Table of Contents
Repeat finds direct repeats in sequences. You must set the size, stringency, and range within which the repeat must occur; all the repeats of that size or greater are displayed as short alignments.
Repeat lets you choose a minimum repeat length (window), a stringency within the window, and a search range and then finds all the repeats of at least that size and stringency within the search range chosen. The repeats are sorted by position and displayed in an output file as alignments of those parts of the sequence that make up the repeats. Repeat tells you the number of repeats found for your settings of window and stringency before filing the results. If you feel there are too many repeats, you may reset the parameters before writing the repeats out to a file. You can limit the number of repeats shown, or sort the repeats by quality so that the longest repeats come at the top of the list. See the ALGORITHM topic below to understand precisely what Repeat does.
Here is a session using Repeat to find all the direct repeats in the first 1,000 bases of gamma.seq that are 10 bases or longer and that occur within 100 bases of each other and that have at least 9 out of 10 matched bases:
REPEATs from what sequence ? gamma.seq
Begin (* 1 *) ?
End (* 11375 *) ? 1000
What minimum repeat window (* 7 *) ? 10
What minimum stringency (* 10 *) ? 9
Find repeats through what range (* 50 *) ? 100
There are 11 repeats, would you like to
1) File the repeats
4) Set new parameters
Please choose one (* 1 *):
What should I call the output file (* gamma.rpt *)

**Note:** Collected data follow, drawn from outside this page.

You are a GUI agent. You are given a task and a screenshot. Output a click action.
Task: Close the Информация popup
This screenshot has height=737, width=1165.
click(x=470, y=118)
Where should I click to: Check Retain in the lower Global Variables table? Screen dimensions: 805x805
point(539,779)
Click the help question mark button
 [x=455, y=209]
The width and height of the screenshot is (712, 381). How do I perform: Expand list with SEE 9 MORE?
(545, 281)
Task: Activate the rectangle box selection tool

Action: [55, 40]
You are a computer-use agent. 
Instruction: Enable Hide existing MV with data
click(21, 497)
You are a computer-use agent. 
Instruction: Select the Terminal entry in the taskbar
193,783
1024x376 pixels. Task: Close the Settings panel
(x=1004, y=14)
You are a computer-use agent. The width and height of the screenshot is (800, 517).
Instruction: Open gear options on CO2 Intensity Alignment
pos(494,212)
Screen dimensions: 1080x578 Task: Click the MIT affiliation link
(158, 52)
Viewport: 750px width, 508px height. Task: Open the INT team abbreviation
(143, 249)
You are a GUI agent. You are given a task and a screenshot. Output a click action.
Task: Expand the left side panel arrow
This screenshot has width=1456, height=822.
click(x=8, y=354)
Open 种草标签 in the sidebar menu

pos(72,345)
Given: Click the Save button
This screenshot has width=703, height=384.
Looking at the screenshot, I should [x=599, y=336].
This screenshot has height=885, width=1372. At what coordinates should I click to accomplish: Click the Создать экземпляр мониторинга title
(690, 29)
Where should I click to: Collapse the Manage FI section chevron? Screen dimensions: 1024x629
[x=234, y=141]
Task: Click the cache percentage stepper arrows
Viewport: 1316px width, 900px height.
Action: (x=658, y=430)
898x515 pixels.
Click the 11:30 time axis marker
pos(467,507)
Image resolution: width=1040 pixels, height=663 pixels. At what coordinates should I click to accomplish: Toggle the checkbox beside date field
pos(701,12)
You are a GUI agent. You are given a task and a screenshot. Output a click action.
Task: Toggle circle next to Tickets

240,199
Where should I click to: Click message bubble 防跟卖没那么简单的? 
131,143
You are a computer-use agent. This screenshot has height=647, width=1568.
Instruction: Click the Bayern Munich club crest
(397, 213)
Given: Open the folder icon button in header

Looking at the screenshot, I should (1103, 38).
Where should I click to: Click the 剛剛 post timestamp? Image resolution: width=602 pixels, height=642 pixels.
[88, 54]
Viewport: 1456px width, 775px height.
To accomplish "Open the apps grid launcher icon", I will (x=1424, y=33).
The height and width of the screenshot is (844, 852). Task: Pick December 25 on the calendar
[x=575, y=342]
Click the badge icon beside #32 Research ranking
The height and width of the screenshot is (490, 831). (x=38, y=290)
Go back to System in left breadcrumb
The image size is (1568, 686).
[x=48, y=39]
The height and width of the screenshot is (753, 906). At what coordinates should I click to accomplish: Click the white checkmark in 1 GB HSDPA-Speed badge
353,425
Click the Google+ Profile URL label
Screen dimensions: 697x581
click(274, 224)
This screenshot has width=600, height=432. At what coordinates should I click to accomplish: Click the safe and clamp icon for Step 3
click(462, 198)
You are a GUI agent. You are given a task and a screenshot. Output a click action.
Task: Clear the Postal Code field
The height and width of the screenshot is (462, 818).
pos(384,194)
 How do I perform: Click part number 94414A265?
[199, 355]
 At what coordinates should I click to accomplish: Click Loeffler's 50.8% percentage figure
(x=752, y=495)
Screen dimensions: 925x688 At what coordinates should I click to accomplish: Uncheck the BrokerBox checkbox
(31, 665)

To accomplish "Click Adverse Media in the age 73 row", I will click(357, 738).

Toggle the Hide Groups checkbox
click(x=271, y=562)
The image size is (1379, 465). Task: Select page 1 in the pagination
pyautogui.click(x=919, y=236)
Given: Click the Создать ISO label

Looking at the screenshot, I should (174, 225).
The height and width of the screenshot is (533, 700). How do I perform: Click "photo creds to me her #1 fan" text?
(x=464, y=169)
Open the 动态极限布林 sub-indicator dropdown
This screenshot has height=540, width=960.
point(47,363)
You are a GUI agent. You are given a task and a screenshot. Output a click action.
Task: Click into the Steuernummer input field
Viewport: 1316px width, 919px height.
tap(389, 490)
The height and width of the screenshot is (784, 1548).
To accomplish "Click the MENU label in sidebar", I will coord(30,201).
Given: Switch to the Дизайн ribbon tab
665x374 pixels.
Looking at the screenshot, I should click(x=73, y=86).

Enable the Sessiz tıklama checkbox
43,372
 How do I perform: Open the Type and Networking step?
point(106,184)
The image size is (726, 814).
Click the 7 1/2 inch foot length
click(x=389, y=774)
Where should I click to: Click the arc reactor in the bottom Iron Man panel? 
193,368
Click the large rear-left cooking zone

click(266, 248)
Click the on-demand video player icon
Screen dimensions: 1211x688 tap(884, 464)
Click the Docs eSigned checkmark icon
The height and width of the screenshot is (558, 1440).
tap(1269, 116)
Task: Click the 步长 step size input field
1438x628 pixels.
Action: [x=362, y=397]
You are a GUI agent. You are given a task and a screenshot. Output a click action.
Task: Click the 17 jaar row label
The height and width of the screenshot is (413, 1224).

Each repeat is shown as an alignment of the repeated regions along with the beginning and ending coordinates of each region. The size and stringency of each repeat is shown to the right of the alignment. The stringency is the sum of the repeat's pairwise residue values which are found in the scoring matrix. Here is some of the output file for the example above:
REPEAT of: gamma.seq check: 6474 from: 1 to: 1000
Human fetal beta globins G and A gamma
from Shen, Slightom and Smithies, Cell 26; 191-203.
Analyzed by Smithies et al. Cell 26; 345-353.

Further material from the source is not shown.